Земные заботы | страница 35



Стуре видел в своей жизни больше алкоголиков, чем я, и потому все понял с первого взгляда. К тому же она не была его сестрой. Пусть она и мне была чужим человеком, она все равно приходилась мне сестрой, и при этом была поразительно похожа на мать. Конечно, все сложилось бы по-другому, если бы не наше с ней родство, если бы у нас не было Эрика, по которому я так горевала, если бы Стуре, подобно большинству мужчин, не так робел перед женщинами и если бы вообще Гун можно было куда-нибудь пристроить вместо того, чтобы везти ее к себе. Зато теперь я все знаю об алкоголиках и о наркологической службе, которой у нас почти нет, даже на бумаге, так что Гун — это наш крест на всю жизнь. Да-да, на всю жизнь. К нам приблудился кот, который, как и Гун, живет по принципу — рожденный свободным, но ему нужно есть, и он выбрал нас. Я так и не знаю, откуда он взялся. По утрам он мяучит под нашей дверью, тощий, ободранный, но я вспоминаю о своем долге перед братьями меньшими — ведь он не виноват, что бездомный, к тому же, если его не накормить, он сожрет наших птиц. Словом, я кормлю его и пою молоком. Ест он неопрятно, ноги у него кривые, как у кавалериста, мошонка сверкает, и он с одинаковым безразличием трется как о мои ноги, так и о ножки стула, ему подошла бы роль циничного порнокороля, мы прозвали его Бесстыдник.

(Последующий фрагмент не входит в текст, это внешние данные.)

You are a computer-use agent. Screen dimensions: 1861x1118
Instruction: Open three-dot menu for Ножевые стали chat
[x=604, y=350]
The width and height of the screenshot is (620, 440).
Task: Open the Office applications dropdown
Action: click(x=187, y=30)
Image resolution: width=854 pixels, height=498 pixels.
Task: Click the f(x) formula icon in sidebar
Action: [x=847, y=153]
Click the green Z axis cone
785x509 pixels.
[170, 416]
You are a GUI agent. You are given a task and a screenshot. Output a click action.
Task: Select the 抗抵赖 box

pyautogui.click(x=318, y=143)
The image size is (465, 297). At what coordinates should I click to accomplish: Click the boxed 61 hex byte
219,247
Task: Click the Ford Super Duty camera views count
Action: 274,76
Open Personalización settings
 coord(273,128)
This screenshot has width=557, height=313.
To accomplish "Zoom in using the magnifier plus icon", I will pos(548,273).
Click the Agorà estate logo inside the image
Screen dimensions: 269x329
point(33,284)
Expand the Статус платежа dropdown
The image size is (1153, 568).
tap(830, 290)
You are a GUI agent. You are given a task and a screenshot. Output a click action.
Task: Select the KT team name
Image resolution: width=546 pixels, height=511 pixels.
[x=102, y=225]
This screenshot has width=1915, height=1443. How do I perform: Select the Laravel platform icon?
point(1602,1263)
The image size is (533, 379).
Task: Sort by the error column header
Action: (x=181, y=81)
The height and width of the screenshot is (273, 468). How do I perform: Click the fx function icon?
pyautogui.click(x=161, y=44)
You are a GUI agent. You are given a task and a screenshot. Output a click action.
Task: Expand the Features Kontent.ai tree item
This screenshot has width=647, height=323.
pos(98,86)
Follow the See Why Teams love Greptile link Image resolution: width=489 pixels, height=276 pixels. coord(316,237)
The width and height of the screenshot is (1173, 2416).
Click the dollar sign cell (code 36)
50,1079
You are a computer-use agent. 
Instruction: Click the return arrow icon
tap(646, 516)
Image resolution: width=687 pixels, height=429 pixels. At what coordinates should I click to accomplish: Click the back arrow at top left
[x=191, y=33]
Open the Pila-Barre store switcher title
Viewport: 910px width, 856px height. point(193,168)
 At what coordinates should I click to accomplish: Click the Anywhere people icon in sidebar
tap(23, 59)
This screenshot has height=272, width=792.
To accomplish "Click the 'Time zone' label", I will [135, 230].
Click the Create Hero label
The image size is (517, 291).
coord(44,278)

У нас ничего не было готово к приезду Гун, все случилось слишком неожиданно. На верхнем этаже у нас была комната для гостей и комната, в которой я обычно шила и гладила, кроме того, была там еще кухонька, правда, без особых удобств. Увидев кровать, Гун повалилась на нее, даже не сняв шубу. Но она успела заметить, что вокруг дома темно, и сказала с укором:

— Господи! Вы что, живете в лесу? Я думала, вы живете в Гудхеме.

— Мы никогда не жили в Гудхеме, мы там только работаем.

В то время лестница на второй этаж вела прямо из прихожей, теперь лестницу от прихожей отгораживает дверь, и во все двери Стуре врезал замки. Стуре поднял наверх сумки Гун, постоял, посмотрел на нее, потом на меня и спустился вниз.

Наверное, все, кто не сталкивался с трагедией, имя которой алкоголизм, тем более женский алкоголизм, вели бы себя точно так же, как я. Я долго стояла, не зная, что предпринять. Меня охватила и глубокая жалость, и робость, и беспомощность, и стыд, как будто я подглядываю в замочную скважину или подслушиваю у двери. Мне становилось не по себе уже оттого, что я смотрю, как она спит. Какой у нее грустный нос, помнится, подумала я. Теперь-то я понимаю, что она к тому времени уже пила долго и много, с тех пор я видела достаточно таких же сизых щек и носов.